Il cielo di Torino resta grigio. Stamattina è stato registrato un valore record per le polveri sottili  a causa degli incendi boschivi. L’Arpa  ha registrato ieri una concentrazione di 354 microgrammi al metro cubo, 7 volte la soglia massima, nella zona di Beinasco, nella prima cintura di Torino. Uscire di casa senza mascherina sembra essere diventato impossibile a causa delle polveri sottili.
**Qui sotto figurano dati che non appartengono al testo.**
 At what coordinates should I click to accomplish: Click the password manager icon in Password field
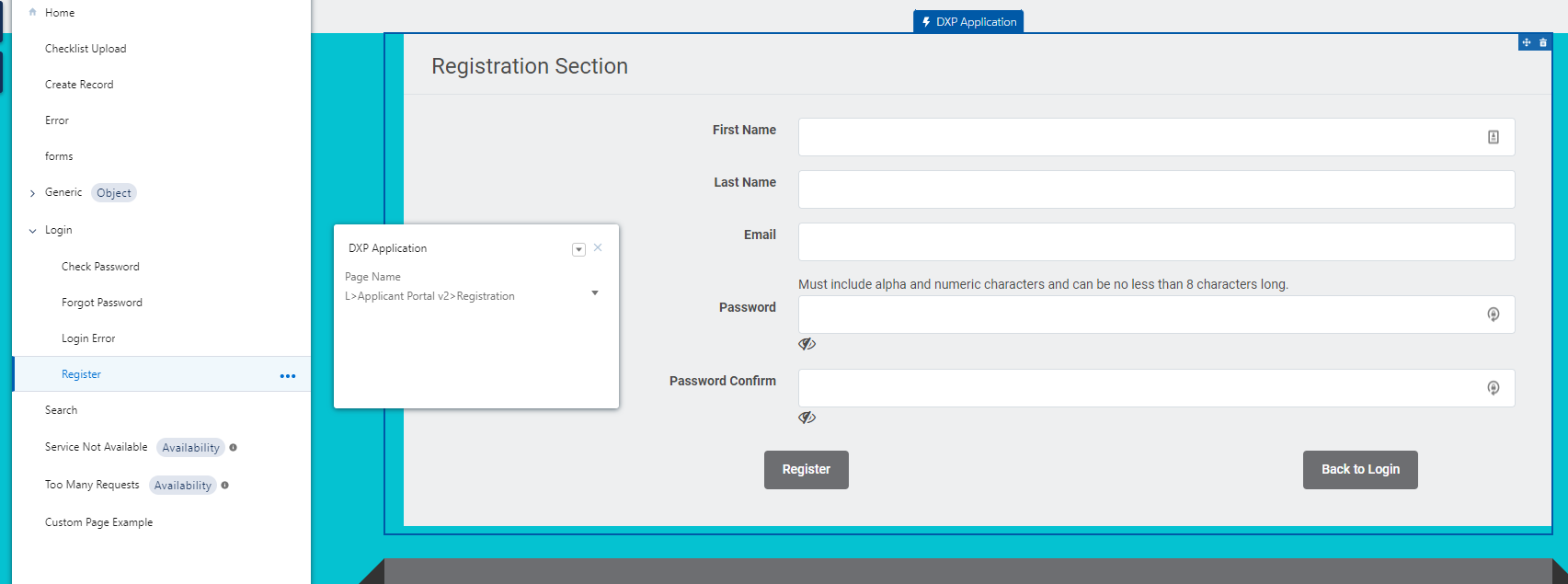[x=1494, y=315]
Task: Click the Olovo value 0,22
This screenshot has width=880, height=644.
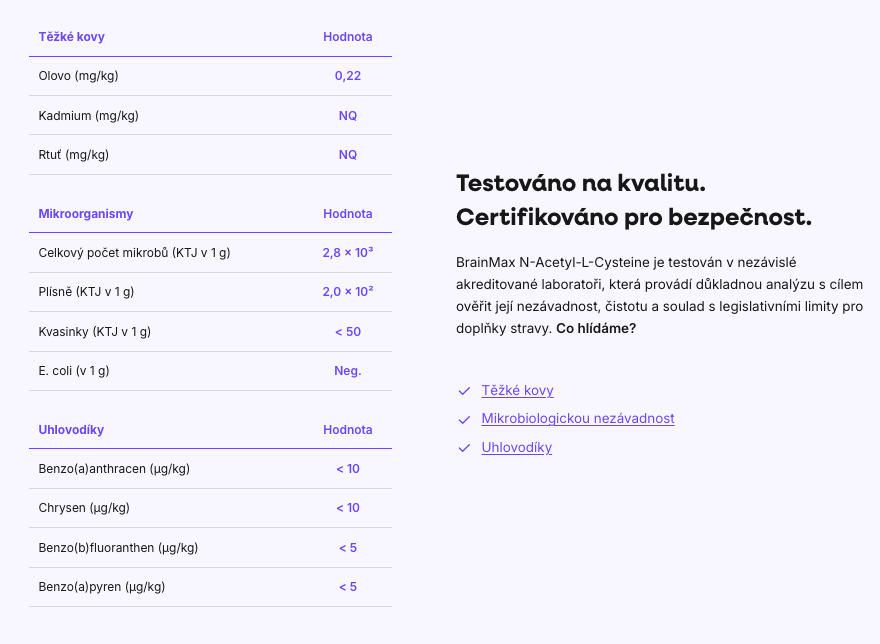Action: [x=347, y=76]
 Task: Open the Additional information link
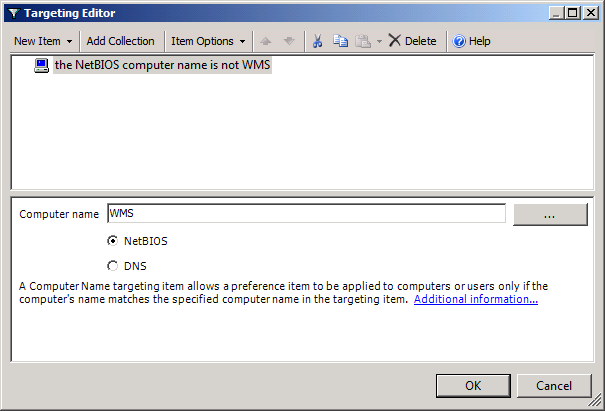tap(476, 299)
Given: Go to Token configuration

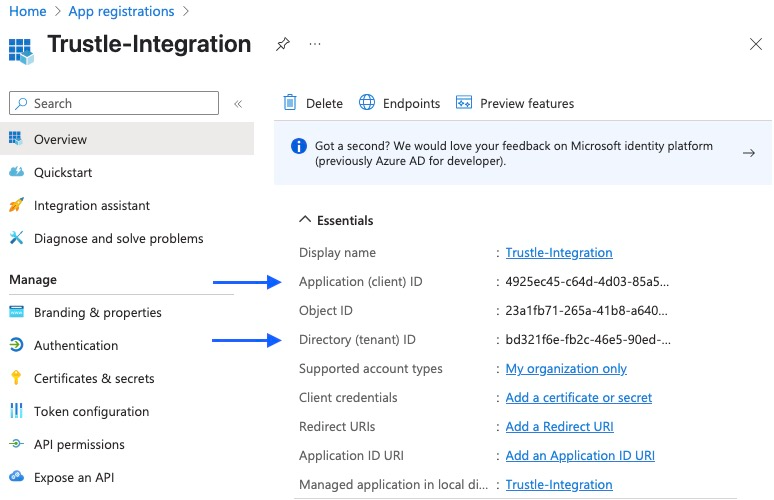Looking at the screenshot, I should tap(91, 411).
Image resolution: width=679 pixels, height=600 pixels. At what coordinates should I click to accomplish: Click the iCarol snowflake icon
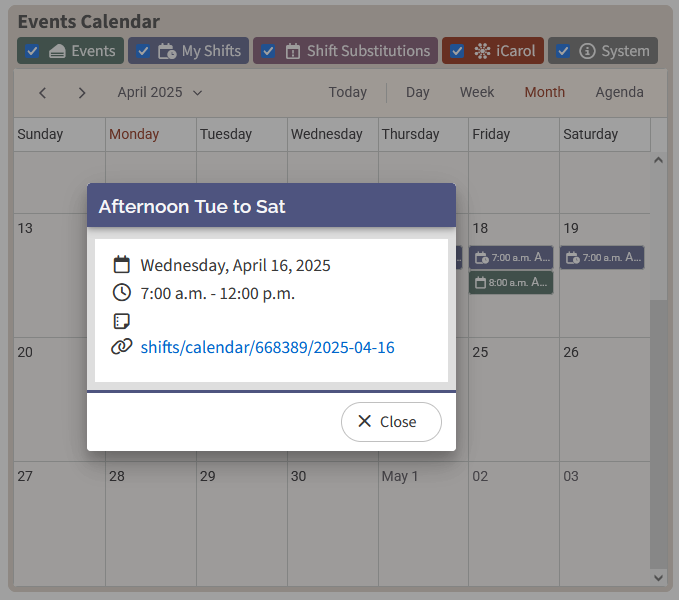tap(482, 51)
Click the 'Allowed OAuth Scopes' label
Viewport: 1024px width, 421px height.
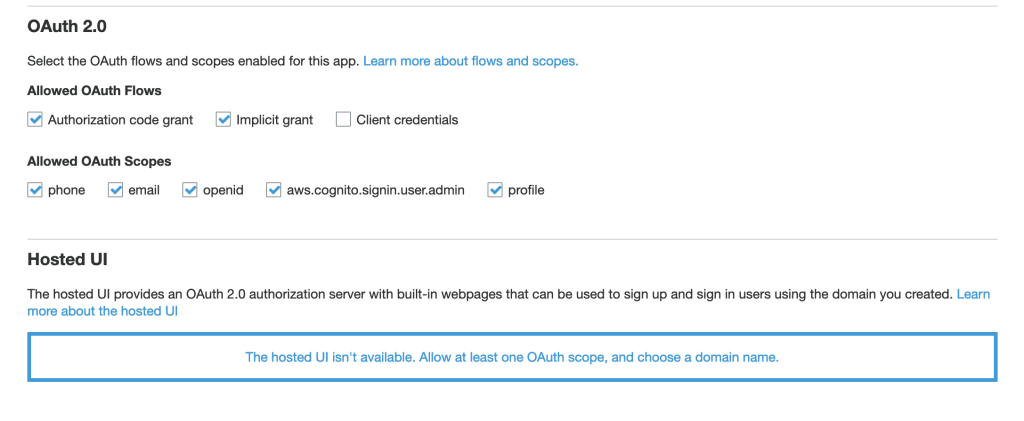(x=99, y=161)
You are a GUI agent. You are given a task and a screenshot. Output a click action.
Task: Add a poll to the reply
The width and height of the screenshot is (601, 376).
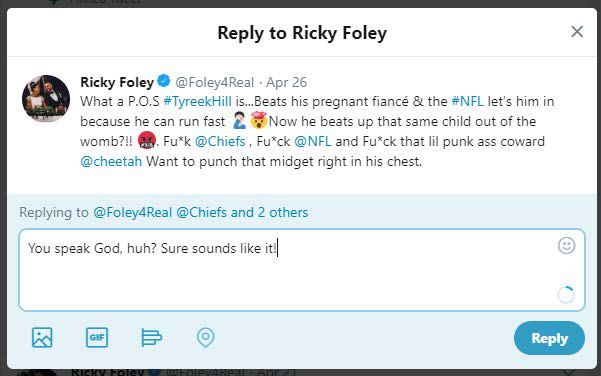pyautogui.click(x=151, y=338)
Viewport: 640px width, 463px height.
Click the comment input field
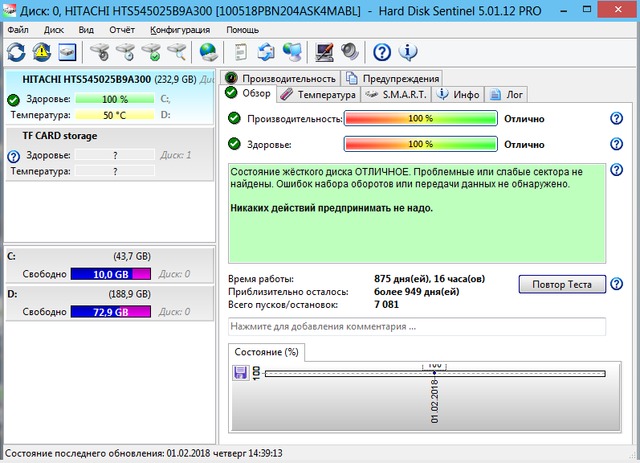pyautogui.click(x=416, y=326)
Il dato, senza precedenti, è stato confermato, questa mattina, dal “primo livello di validazione”, precisa Arpa. La successiva validazione avviene in una dozzina di giorni, ma l’eventuale scostamento è minimo, spiega l’Agenzia ambientale. Pm10 a quota 204 mcg a Pinerolo (Torino), all’imbocco della Valle Chisone, 178 mcg alla stazione di Torino Lingotto. Continuano gli incendi in Piemonte, dove i vigili del fuoco e la protezione civile sta combattendo su diversi fronti contro le fiamme specialmente in provincia di Cuneo e di Torino. In quest’ultima i focolai interessano in special modo la Valle di Susa e la Valle Orco con le fiamme che stanno lambendo le case. L’estensione dei focolai, secondo la Regione, è impressionante: decine di chilometri con migliaia di ettari di bosco già andati in fumo. In alta Val Stura è stato interrotto il traffico sulla statale del Colle della Maddalena e l’opera di spegnimento procede per priorità. Nonostante i dati allarmanti però niente blocco delle auto. Comune, Regione e Città metropolitana, insieme con tecnici dell’Arpa hanno deciso di sospendere le ordinanze anti smog, che avrebbero potuto già nel fine settimana stoppare i veicoli diesel più inquinanti. Tutto rimandato per “la straordinarietà dell’evento emergenziale creata dagli incendi in Valsusa e nelle altre aree pedemontane, al fine di non limitare la libertà di spostamento delle persone”. Cittadini in qualche modo coinvolti dell’emergenza, ma anche soccorsi e mezzi di intervento. Il protocollo sulla qualità dell’aria, insomma, è sospeso fino a nuovo ordine per garantire la mobilità dei cittadini.